Page excerpt —
_ _ _ _
FIG. 4A to FIG. 4C are schematic diagrams of positional relationships between a vehicle and an in-station predetermined battery swap area according to one or more embodiments of the disclosure. FIG. 4A to FIG. 4C show, in the form of top views, positional relationships between a vehicle and an in-station predetermined battery swap area, which may include, for example, the vehicle being in the front of, in the back of, and in the center of the in-station predetermined battery swap area. FIG. 4A shows that the positional relationship between the vehicle and the in-station predetermined battery swap area is the vehicle being in the front of the in-station predetermined battery swap area, FIG. 4B shows that the positional relationship between the vehicle and the in-station predetermined battery swap area is the vehicle being in the center of the in-station predetermined battery swap area (that is, being parked in position), and FIG. 4C shows that the positional relationship between the vehicle and the in-station predetermined battery swap area is the vehicle being in the back of the in-station predetermined battery swap area.

As shown in FIG. 4A to FIG. 4C, the large rectangle in each figure represents the in-station predetermined battery swap area (for example, a battery swap platform), the four small rectangles in each figure represent the wheel positions, and the four small squares in each figure represent the preset positions of wheel fixing devices in the battery swap platform.

Exemplarily, in the process of using a machine learning model to process the collected wheel image of the vehicle and generating the vehicle parking state signal based on a processing result of the machine learning model, if the wheel center areas respectively reach the preset positions of the wheel fixing devices in the battery swap platform in the collected wheel image of the vehicle, a vehicle parking state signal indicating in-position parking is generated. If the wheel center areas respectively do not reach the preset positions of the wheel fixing devices in the battery swap platform in the collected wheel image of the vehicle, a vehicle parking state signal indicating out-of-position parking is generated. In addition, a vehicle parking state signal indicating a positional relationship between the vehicle and the in-station predetermined battery swap area may be generated by comparing a relationship between the wheel center areas and the preset positions of the wheel fixing devices in the battery swap platform in the collected wheel image of the vehicle.
_ _ _ _
In the battery swap excerpt above, which positional relationship between the vehicle and the in-station predetermined battery swap area does each of FIG. 4A, FIG. 4B and FIG. 4C show?

Dataset content —
_ _ _ _
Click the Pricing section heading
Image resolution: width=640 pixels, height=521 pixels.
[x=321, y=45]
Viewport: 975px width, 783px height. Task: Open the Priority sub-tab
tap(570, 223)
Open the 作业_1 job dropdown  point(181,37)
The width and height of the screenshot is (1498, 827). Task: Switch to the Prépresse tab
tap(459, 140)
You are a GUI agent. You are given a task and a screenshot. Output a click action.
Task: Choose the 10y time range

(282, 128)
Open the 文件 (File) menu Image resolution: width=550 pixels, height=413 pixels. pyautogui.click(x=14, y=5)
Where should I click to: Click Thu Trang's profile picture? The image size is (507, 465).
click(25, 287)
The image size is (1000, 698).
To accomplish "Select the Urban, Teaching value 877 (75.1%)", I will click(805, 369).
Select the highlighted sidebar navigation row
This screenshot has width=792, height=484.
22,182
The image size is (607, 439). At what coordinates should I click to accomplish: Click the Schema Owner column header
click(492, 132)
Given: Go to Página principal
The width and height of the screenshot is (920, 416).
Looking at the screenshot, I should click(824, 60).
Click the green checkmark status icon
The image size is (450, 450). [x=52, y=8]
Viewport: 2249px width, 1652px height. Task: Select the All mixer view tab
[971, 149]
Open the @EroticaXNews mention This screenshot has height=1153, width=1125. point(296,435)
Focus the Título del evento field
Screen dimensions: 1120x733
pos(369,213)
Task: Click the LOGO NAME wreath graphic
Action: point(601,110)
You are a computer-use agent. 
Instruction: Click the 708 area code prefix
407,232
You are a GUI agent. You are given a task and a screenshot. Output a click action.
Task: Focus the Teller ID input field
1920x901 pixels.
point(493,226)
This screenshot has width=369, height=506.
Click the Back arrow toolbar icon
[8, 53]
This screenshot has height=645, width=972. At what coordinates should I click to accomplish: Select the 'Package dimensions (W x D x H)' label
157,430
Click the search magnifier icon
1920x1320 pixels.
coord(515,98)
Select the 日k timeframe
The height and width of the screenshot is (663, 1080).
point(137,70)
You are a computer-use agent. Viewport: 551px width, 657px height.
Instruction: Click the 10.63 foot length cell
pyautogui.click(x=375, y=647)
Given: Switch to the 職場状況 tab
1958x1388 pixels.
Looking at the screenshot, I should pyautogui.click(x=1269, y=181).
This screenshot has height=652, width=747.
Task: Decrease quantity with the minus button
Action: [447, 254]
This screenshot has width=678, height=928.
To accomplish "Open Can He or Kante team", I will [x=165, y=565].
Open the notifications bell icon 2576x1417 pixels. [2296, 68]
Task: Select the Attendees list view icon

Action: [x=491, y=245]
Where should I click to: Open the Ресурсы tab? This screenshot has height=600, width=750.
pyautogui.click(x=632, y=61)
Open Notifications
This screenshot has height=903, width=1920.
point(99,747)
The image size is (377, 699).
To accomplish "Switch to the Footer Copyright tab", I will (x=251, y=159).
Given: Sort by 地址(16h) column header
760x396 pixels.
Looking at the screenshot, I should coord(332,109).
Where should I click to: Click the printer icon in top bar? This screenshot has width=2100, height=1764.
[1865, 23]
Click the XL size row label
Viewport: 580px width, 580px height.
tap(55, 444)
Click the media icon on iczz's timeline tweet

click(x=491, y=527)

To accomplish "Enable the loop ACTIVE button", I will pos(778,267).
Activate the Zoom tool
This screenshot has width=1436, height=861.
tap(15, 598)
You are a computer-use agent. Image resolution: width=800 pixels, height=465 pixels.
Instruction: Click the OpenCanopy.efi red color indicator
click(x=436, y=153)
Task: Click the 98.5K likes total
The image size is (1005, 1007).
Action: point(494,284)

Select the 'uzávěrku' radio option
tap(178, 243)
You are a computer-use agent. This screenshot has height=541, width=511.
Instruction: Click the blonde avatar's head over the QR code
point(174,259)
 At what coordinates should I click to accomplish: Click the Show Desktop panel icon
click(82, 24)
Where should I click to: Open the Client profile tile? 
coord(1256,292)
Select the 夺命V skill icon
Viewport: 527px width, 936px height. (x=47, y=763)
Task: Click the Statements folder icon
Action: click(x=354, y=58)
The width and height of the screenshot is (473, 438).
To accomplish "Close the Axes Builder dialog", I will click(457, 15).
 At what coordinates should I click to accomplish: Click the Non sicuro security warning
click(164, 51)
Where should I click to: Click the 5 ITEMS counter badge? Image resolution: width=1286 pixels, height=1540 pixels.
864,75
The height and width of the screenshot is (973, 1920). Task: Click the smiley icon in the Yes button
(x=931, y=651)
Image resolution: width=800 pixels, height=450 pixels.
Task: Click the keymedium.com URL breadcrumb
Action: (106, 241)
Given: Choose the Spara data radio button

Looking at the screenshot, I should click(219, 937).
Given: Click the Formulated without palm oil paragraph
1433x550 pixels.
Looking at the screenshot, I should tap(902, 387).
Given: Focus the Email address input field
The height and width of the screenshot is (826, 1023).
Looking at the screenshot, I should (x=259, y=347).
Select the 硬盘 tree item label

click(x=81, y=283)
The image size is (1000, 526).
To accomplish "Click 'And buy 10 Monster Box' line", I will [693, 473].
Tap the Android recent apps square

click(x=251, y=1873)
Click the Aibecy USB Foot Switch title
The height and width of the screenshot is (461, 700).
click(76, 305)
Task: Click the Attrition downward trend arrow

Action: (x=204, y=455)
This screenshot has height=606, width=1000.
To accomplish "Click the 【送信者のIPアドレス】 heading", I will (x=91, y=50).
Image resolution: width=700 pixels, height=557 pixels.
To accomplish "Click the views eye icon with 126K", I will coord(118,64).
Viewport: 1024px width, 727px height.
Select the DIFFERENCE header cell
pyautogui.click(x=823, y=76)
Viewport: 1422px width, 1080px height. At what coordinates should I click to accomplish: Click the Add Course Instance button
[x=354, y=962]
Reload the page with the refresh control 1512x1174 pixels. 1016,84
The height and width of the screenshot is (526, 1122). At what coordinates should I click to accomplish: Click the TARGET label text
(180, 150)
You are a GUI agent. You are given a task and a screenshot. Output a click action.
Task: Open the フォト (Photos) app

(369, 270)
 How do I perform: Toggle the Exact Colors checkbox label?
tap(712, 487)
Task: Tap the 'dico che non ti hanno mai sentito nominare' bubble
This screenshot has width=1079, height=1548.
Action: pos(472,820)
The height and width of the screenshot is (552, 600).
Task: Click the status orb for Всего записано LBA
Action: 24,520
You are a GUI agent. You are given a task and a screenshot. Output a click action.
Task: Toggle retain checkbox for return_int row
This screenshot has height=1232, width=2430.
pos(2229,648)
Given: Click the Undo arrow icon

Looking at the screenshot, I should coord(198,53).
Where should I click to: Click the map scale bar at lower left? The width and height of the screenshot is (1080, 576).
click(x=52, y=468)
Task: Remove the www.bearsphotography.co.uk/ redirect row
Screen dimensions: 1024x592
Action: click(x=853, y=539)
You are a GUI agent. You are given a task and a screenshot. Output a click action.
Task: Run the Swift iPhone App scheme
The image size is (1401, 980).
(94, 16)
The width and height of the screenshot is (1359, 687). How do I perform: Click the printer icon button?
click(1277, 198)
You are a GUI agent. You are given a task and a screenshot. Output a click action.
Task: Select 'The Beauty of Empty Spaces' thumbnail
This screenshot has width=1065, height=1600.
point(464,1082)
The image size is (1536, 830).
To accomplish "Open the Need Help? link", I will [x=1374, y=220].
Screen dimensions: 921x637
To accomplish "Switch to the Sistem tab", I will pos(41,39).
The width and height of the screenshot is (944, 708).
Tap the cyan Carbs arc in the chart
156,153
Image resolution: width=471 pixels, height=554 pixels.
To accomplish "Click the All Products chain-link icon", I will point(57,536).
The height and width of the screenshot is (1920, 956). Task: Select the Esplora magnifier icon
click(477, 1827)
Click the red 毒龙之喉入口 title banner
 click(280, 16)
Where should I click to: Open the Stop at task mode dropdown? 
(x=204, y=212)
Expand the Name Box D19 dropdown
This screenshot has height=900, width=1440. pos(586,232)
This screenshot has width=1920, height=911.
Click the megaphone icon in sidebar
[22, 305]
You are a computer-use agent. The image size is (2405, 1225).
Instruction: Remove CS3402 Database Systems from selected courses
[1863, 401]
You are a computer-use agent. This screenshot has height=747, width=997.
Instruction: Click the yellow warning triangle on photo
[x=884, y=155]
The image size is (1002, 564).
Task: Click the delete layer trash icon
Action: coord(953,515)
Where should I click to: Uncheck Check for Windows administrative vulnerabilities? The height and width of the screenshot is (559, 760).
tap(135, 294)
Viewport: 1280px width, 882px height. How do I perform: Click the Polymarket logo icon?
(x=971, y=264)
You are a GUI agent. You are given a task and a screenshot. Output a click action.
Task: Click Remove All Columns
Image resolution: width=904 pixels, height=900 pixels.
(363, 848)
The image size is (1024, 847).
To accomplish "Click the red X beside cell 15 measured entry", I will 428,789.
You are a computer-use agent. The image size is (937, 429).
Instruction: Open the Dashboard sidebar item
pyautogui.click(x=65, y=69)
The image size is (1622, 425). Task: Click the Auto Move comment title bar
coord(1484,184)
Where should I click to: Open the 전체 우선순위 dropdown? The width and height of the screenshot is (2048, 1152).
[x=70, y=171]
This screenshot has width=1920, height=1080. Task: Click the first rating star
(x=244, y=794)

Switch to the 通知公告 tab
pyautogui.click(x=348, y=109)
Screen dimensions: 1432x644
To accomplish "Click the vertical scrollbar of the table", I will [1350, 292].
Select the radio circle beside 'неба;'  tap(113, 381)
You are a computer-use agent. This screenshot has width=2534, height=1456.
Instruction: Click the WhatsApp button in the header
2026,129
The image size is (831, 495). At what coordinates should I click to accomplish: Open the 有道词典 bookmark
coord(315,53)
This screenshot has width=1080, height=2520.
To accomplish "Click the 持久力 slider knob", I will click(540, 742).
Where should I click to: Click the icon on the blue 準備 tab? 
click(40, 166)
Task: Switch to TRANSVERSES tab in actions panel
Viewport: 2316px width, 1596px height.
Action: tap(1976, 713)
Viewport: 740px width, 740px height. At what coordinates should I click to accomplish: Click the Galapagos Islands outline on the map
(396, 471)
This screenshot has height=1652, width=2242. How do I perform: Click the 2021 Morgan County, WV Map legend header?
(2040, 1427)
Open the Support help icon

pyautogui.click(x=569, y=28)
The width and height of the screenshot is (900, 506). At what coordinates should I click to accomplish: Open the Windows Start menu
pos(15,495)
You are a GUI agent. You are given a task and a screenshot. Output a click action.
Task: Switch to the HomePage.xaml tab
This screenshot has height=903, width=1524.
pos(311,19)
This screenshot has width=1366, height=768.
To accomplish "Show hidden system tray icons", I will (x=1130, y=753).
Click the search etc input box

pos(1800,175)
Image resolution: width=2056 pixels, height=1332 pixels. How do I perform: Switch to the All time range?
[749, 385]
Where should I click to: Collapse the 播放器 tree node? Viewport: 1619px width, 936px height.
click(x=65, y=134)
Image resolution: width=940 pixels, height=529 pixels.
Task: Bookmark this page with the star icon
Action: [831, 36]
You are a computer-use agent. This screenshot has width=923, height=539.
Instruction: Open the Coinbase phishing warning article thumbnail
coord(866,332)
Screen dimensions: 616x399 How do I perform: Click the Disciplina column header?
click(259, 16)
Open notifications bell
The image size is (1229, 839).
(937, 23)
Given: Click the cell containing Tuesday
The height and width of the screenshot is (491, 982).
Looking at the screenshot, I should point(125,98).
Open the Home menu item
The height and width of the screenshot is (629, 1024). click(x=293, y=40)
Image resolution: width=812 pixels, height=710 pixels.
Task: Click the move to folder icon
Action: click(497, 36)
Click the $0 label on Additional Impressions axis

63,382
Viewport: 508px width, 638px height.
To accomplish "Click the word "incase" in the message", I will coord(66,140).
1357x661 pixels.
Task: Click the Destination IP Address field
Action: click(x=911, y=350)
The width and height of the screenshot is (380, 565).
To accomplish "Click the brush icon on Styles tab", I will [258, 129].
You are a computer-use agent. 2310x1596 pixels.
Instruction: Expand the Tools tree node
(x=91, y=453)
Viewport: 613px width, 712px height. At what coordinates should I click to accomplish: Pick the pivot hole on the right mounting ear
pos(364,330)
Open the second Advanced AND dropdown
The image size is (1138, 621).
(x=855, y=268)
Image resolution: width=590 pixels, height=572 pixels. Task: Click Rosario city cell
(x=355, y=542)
_ _ _ _
Full response —
- FIG. 4A: the vehicle is in the front of the in-station predetermined battery swap area.
- FIG. 4B: the vehicle is in the center of the in-station predetermined battery swap area, that is, parked in position.
- FIG. 4C: the vehicle is in the back of the in-station predetermined battery swap area.